**STATED PROBLEM**
Reproduce every item below verbatim, with each character, space, and line break unchanged.

[Target pointing data]
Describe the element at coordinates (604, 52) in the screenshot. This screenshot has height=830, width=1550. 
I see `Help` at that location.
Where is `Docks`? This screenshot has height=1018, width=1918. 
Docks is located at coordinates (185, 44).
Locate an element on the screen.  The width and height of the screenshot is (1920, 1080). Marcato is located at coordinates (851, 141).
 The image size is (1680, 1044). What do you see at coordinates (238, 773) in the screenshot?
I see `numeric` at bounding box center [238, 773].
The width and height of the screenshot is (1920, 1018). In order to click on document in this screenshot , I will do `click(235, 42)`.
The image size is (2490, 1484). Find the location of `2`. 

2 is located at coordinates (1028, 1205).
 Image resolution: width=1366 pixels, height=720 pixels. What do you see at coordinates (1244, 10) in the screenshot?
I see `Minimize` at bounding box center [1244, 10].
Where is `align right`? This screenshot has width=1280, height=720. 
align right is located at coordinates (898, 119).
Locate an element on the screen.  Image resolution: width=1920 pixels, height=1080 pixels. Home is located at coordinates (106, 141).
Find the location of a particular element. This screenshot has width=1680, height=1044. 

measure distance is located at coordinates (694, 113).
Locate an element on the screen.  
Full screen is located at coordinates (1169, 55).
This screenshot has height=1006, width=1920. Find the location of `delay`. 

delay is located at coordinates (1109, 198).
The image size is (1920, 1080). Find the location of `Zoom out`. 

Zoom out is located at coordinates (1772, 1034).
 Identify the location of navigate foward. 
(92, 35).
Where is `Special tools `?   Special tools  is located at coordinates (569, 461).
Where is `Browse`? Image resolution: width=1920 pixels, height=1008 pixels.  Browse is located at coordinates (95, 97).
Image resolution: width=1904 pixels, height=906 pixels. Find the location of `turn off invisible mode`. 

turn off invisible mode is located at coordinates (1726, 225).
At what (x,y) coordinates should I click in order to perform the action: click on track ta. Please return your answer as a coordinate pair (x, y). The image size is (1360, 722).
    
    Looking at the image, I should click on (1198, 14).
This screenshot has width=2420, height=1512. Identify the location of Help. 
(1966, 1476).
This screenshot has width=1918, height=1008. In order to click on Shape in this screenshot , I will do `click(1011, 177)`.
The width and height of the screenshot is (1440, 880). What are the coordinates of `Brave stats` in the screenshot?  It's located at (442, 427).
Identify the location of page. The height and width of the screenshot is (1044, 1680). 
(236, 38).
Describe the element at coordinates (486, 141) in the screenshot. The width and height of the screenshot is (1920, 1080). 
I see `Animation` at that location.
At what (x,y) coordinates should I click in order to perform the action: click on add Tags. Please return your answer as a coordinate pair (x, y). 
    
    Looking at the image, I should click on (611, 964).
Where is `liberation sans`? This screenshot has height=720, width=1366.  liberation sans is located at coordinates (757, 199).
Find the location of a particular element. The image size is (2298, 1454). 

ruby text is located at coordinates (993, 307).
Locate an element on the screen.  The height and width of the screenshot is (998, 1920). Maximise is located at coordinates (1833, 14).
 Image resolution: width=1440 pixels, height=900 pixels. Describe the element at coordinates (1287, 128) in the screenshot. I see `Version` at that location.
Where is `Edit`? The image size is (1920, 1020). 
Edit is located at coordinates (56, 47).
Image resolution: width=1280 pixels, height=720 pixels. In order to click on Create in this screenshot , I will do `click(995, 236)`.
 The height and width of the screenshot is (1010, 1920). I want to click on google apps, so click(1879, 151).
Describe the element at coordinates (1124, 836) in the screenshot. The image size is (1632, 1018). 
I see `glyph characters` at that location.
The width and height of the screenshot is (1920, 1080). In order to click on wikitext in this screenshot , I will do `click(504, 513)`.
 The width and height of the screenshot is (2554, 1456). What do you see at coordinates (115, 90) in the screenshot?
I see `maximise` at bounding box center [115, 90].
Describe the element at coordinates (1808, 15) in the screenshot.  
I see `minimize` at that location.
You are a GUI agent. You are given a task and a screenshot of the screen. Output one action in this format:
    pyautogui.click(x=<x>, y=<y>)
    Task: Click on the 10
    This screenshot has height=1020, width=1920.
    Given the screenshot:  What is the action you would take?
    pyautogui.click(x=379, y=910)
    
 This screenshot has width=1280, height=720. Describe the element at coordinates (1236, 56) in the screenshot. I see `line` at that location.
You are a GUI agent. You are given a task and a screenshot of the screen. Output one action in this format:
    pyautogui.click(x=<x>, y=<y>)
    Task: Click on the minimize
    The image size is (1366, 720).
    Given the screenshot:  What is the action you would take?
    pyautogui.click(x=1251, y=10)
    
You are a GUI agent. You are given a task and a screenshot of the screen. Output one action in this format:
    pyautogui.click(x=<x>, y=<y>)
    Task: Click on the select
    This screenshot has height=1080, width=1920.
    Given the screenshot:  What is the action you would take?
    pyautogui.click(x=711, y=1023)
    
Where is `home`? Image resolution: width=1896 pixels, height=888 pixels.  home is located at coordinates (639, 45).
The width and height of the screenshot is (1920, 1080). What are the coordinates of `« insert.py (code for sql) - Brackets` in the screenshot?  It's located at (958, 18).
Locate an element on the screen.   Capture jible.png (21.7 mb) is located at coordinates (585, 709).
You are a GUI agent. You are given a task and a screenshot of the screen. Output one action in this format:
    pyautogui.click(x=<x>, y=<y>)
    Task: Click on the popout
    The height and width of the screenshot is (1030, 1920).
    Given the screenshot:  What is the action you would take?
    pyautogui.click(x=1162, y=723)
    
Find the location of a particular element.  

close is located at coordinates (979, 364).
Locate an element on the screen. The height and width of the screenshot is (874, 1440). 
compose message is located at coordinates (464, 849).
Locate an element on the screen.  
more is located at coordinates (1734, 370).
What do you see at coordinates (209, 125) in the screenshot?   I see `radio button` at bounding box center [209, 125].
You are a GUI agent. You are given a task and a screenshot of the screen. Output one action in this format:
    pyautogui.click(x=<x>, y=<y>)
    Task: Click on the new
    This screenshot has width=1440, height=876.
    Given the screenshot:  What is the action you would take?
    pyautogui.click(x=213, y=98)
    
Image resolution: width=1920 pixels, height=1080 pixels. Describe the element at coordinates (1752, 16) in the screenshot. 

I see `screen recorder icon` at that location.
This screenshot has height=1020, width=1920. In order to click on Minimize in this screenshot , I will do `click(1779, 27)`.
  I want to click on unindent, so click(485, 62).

**RESULT OF THIS EXERCISE**
Describe the element at coordinates (604, 52) in the screenshot. This screenshot has height=830, width=1550. 
I see `Help` at that location.
Where is `Docks`? This screenshot has height=1018, width=1918. 
Docks is located at coordinates (185, 44).
Locate an element on the screen.  The width and height of the screenshot is (1920, 1080). Marcato is located at coordinates (851, 141).
 The image size is (1680, 1044). What do you see at coordinates (238, 773) in the screenshot?
I see `numeric` at bounding box center [238, 773].
The width and height of the screenshot is (1920, 1018). In order to click on document in this screenshot , I will do `click(235, 42)`.
The image size is (2490, 1484). Find the location of `2`. 

2 is located at coordinates (1028, 1205).
 Image resolution: width=1366 pixels, height=720 pixels. What do you see at coordinates (1244, 10) in the screenshot?
I see `Minimize` at bounding box center [1244, 10].
Where is `align right`? This screenshot has width=1280, height=720. 
align right is located at coordinates (898, 119).
Locate an element on the screen.  Image resolution: width=1920 pixels, height=1080 pixels. Home is located at coordinates (106, 141).
Find the location of a particular element. This screenshot has width=1680, height=1044. 

measure distance is located at coordinates (694, 113).
Locate an element on the screen.  
Full screen is located at coordinates (1169, 55).
This screenshot has height=1006, width=1920. Find the location of `delay`. 

delay is located at coordinates (1109, 198).
The image size is (1920, 1080). Find the location of `Zoom out`. 

Zoom out is located at coordinates (1772, 1034).
 Identify the location of navigate foward. 
(92, 35).
Where is `Special tools `?   Special tools  is located at coordinates (569, 461).
Where is `Browse`? Image resolution: width=1920 pixels, height=1008 pixels.  Browse is located at coordinates (95, 97).
Image resolution: width=1904 pixels, height=906 pixels. Find the location of `turn off invisible mode`. 

turn off invisible mode is located at coordinates (1726, 225).
At what (x,y) coordinates should I click in order to perform the action: click on track ta. Please return your answer as a coordinate pair (x, y). The image size is (1360, 722).
    
    Looking at the image, I should click on (1198, 14).
This screenshot has width=2420, height=1512. Identify the location of Help. 
(1966, 1476).
This screenshot has width=1918, height=1008. In order to click on Shape in this screenshot , I will do `click(1011, 177)`.
The width and height of the screenshot is (1440, 880). What are the coordinates of `Brave stats` in the screenshot?  It's located at (442, 427).
Identify the location of page. The height and width of the screenshot is (1044, 1680). 
(236, 38).
Describe the element at coordinates (486, 141) in the screenshot. The width and height of the screenshot is (1920, 1080). 
I see `Animation` at that location.
At what (x,y) coordinates should I click in order to perform the action: click on add Tags. Please return your answer as a coordinate pair (x, y). 
    
    Looking at the image, I should click on (611, 964).
Where is `liberation sans`? This screenshot has height=720, width=1366.  liberation sans is located at coordinates (757, 199).
Find the location of a particular element. The image size is (2298, 1454). 

ruby text is located at coordinates (993, 307).
Locate an element on the screen.  The height and width of the screenshot is (998, 1920). Maximise is located at coordinates (1833, 14).
 Image resolution: width=1440 pixels, height=900 pixels. Describe the element at coordinates (1287, 128) in the screenshot. I see `Version` at that location.
Where is `Edit`? The image size is (1920, 1020). 
Edit is located at coordinates (56, 47).
Image resolution: width=1280 pixels, height=720 pixels. In order to click on Create in this screenshot , I will do `click(995, 236)`.
 The height and width of the screenshot is (1010, 1920). I want to click on google apps, so click(1879, 151).
Describe the element at coordinates (1124, 836) in the screenshot. The image size is (1632, 1018). 
I see `glyph characters` at that location.
The width and height of the screenshot is (1920, 1080). In order to click on wikitext in this screenshot , I will do `click(504, 513)`.
 The width and height of the screenshot is (2554, 1456). What do you see at coordinates (115, 90) in the screenshot?
I see `maximise` at bounding box center [115, 90].
Describe the element at coordinates (1808, 15) in the screenshot.  
I see `minimize` at that location.
You are a GUI agent. You are given a task and a screenshot of the screen. Output one action in this format:
    pyautogui.click(x=<x>, y=<y>)
    Task: Click on the 10
    This screenshot has height=1020, width=1920.
    Given the screenshot:  What is the action you would take?
    pyautogui.click(x=379, y=910)
    
 This screenshot has width=1280, height=720. Describe the element at coordinates (1236, 56) in the screenshot. I see `line` at that location.
You are a GUI agent. You are given a task and a screenshot of the screen. Output one action in this format:
    pyautogui.click(x=<x>, y=<y>)
    Task: Click on the minimize
    The image size is (1366, 720).
    Given the screenshot:  What is the action you would take?
    pyautogui.click(x=1251, y=10)
    
You are a GUI agent. You are given a task and a screenshot of the screen. Output one action in this format:
    pyautogui.click(x=<x>, y=<y>)
    Task: Click on the select
    This screenshot has height=1080, width=1920.
    Given the screenshot:  What is the action you would take?
    pyautogui.click(x=711, y=1023)
    
Where is `home`? Image resolution: width=1896 pixels, height=888 pixels.  home is located at coordinates (639, 45).
The width and height of the screenshot is (1920, 1080). What are the coordinates of `« insert.py (code for sql) - Brackets` in the screenshot?  It's located at (958, 18).
Locate an element on the screen.   Capture jible.png (21.7 mb) is located at coordinates (585, 709).
You are a GUI agent. You are given a task and a screenshot of the screen. Output one action in this format:
    pyautogui.click(x=<x>, y=<y>)
    Task: Click on the popout
    The height and width of the screenshot is (1030, 1920).
    Given the screenshot:  What is the action you would take?
    pyautogui.click(x=1162, y=723)
    
Find the location of a particular element.  

close is located at coordinates (979, 364).
Locate an element on the screen. The height and width of the screenshot is (874, 1440). 
compose message is located at coordinates (464, 849).
Locate an element on the screen.  
more is located at coordinates (1734, 370).
What do you see at coordinates (209, 125) in the screenshot?   I see `radio button` at bounding box center [209, 125].
You are a GUI agent. You are given a task and a screenshot of the screen. Output one action in this format:
    pyautogui.click(x=<x>, y=<y>)
    Task: Click on the new
    This screenshot has width=1440, height=876.
    Given the screenshot:  What is the action you would take?
    pyautogui.click(x=213, y=98)
    
Image resolution: width=1920 pixels, height=1080 pixels. Describe the element at coordinates (1752, 16) in the screenshot. 

I see `screen recorder icon` at that location.
This screenshot has height=1020, width=1920. In order to click on Minimize in this screenshot , I will do `click(1779, 27)`.
  I want to click on unindent, so click(485, 62).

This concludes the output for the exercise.